Don’t worry, Google created a “big red button” in case of a robot takeover

Don’t worry, Google created a “big red button” in case of a robot takeover

Don’t worry, Google created a “big red button” in case of a robot takeover
Don’t worry, Google created a “big red button” in case of a robot takeover

If you, like me, sometimes worry about the day when computers will evolve into superintelligent machines and decide that all of us humans are in fact useless — worry not. Because Google has developed a “a big red button” to prevent robots from doing things that “may lead to irreversible consequences.”

Recognizing that artificial intelligence (AI)— defined as a machines’ the ability to learn behaviors without being explicitly programmed to do so — is “unlikely to behave optimally all the time,” researchers at Google’s DeepMind and University of Oxford’s Future of Humanity Institute published a paper titled “Safely Interruptible Agents” describing a framework for stopping, or “interrupting,” an AI program in order to “take control of a robot that is misbehaving.”

The paper states:

[N]ow and then it may be necessary for a human operator to press the big red button to prevent the agent from continuing a harmful sequence of actions—harmful either for the agent or for the environment—and lead the agent into a safer situation.

[…]

This paper explores a way to make sure a learning agent will not learn to prevent (or seek!) being interrupted by the environment or a human operator

Composed of perhaps as many math equations as sentences, the paper explains a way a human operator can interrupt AI without it (1) knowing that it has been interrupted and thus (2) not taking the interruption into account as a part of its behavioral learning. This latter part is important because the awareness that the existence of the interruption can result in the scary thing we all saw in movies where machines learn how to override the interruption and we all die.

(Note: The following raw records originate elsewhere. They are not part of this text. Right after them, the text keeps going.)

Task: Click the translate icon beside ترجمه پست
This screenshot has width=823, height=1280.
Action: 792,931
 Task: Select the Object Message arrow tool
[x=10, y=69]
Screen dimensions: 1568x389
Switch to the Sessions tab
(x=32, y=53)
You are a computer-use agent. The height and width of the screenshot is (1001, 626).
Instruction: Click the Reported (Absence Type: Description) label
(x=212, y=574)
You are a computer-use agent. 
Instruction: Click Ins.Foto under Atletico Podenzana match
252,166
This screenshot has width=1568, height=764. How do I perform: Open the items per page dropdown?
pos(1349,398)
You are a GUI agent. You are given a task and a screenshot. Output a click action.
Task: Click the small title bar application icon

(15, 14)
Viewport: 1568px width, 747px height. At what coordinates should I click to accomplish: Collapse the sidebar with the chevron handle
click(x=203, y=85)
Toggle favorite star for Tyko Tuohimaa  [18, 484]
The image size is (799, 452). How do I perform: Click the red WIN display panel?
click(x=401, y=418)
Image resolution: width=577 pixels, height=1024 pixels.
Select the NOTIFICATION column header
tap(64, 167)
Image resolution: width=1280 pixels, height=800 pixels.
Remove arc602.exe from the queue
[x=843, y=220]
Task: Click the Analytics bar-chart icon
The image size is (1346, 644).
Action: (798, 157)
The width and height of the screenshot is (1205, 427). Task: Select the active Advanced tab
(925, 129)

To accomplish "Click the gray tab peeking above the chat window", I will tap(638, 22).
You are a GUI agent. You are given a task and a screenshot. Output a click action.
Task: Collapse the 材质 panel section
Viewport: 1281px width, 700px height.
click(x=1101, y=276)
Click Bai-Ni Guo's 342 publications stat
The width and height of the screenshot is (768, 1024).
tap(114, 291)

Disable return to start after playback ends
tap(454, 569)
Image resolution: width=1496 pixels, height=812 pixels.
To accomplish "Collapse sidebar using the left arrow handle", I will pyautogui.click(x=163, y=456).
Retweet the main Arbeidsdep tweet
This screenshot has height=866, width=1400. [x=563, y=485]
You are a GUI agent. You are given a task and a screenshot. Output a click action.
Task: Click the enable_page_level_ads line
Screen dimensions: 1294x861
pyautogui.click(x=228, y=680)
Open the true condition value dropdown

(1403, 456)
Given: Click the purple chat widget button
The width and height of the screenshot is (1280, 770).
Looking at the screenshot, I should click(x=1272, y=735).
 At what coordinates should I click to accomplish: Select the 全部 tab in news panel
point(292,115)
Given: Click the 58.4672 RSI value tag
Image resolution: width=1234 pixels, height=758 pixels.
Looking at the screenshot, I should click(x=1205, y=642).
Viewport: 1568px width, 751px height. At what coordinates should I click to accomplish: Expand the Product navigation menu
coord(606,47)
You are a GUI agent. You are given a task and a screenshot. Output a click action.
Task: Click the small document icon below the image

Artificial intelligence expert Nick Bostrom, who leads the Future of Humanity Institute at Oxford, recently predicted that machines will outsmart humans within the next hundred years, a prediction also made by internationally renowned scientist Stephen Hawking.

But perhaps more scary than robots turning evil and causing the apocalypse are humans who actually have already done evil and apocalyptic things in the past with technology. Hawking said in a speech last year that “our future is a race between the growing power of technology and the wisdom with which we use it.” With this in mind, DeepMind was acquired by Google two years ago under the condition that an AI ethics board be created to supervise all progress, though it’s still unclear who exactly is on this secret ethics board.

In the meanwhile, we should all maybe continue being kind and courteous to Siri, I’m just saying.